I'll go first and try and remember everything I usually have!

Canned foods :
Tomatoes, a variety of beans, canned creamed corn, tuna, sardines, oysters, condensed milk, evaporated milk, samp, chakalaka relish and corned beef for hubby.

Dry goods: Brown rice, thai rice, basmati rice, pasta, maize meal, polenta, cous cous, barley, flour, cornstarch, baking powder, baking soda, yeast, brown sugar, dried beans and lentils, linseed, green split peas, sago.

Preserves: Apricot Jam, Berry Jam (any kind), pickles, chili sauces (many!), sauerkraut, peppadews, peach halves, guavas.

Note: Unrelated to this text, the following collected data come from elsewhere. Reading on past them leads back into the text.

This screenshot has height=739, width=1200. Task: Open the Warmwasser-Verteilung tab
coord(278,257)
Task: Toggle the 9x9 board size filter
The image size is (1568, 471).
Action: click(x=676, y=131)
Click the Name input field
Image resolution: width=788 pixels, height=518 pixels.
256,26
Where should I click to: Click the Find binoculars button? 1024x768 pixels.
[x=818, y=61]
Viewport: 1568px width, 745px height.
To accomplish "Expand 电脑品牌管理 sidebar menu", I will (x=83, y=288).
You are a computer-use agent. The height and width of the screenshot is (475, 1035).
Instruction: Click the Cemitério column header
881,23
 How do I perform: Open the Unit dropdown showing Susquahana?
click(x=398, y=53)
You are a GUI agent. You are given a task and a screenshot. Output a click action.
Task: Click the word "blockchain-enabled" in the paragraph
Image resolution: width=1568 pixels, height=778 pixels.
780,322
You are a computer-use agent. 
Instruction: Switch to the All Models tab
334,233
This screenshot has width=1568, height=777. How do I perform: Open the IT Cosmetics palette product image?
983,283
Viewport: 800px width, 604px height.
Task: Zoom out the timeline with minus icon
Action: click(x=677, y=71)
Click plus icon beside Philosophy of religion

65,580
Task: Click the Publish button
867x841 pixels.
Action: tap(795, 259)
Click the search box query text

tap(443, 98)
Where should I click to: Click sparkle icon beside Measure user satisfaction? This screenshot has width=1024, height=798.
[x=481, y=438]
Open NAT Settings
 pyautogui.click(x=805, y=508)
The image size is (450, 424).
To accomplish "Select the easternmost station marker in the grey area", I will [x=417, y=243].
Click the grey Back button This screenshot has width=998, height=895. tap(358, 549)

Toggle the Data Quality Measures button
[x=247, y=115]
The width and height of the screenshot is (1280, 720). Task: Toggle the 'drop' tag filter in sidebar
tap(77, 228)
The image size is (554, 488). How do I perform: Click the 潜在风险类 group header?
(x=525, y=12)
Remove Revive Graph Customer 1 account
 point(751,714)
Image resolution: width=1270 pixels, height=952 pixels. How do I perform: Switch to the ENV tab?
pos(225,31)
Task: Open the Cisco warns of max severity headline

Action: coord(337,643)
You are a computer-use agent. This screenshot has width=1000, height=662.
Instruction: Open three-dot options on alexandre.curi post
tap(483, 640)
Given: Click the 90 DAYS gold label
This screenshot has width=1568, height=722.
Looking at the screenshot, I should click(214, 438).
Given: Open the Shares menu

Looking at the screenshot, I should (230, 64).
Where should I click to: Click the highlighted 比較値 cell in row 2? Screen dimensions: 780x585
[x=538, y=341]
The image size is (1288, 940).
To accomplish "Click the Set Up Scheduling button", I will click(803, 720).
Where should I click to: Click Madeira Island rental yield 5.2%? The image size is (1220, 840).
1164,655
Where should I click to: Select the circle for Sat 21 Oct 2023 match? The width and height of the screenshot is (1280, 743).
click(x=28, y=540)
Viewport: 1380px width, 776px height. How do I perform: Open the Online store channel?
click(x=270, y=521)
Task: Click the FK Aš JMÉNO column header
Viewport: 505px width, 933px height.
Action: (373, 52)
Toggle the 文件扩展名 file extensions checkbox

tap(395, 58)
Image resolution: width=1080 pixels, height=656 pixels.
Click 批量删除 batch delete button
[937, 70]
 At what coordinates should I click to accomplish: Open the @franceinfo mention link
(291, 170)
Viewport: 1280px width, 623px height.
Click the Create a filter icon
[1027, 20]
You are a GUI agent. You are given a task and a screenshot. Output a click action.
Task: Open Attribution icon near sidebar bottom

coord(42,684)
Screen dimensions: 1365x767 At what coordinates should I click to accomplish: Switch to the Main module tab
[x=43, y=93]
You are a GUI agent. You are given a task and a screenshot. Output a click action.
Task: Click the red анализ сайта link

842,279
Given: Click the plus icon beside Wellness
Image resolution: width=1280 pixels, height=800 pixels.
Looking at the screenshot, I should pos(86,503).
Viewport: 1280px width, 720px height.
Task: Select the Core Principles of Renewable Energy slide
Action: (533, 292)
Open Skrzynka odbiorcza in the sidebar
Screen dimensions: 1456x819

Packets: Brown onion soup powder, aromat, instant potato mash, chicken noodle soup powder, potato bake mix, chicken stock, veg stock, beef stock, lamb stock, instant tomato soup, instant beet soup and lots of jelly powder (jello)

Other stuff: Ultramel custard ( ready to eat), long life milk, popcorn, onion flakes, garlic flakes, lime leaves, curry leaves, lotsa hot mustard and granary mustard, ketchup, Worcestershire sauce, malt vinegar, balsamic vinegar, brown and white grape vinegar.

Cereal: Bran Flakes, Corn Flakes, Oats, Weetbix, Brown Rice Crispies, Strawberry Pronutro and 1 sweet cereal like Cheerios or Otees.

Rye Crispbread, Matzos and a few pkts of crisps.

Spices: I think I have them all lol! 

Tea: Green Tea, Jasmine Tea, Hibiscus Tea, Black tea, Rooibos Tea and Ginseng Tea.

Herbs: Too may to mention!

Coffee, cocoa, honey, molasses, syrup, oxo (marmite), peanut butter, cheese spread, sandwich spread.

Lime Cordial, Oros Orange Squash, Lemon Juice, Passion Fruit Cordial.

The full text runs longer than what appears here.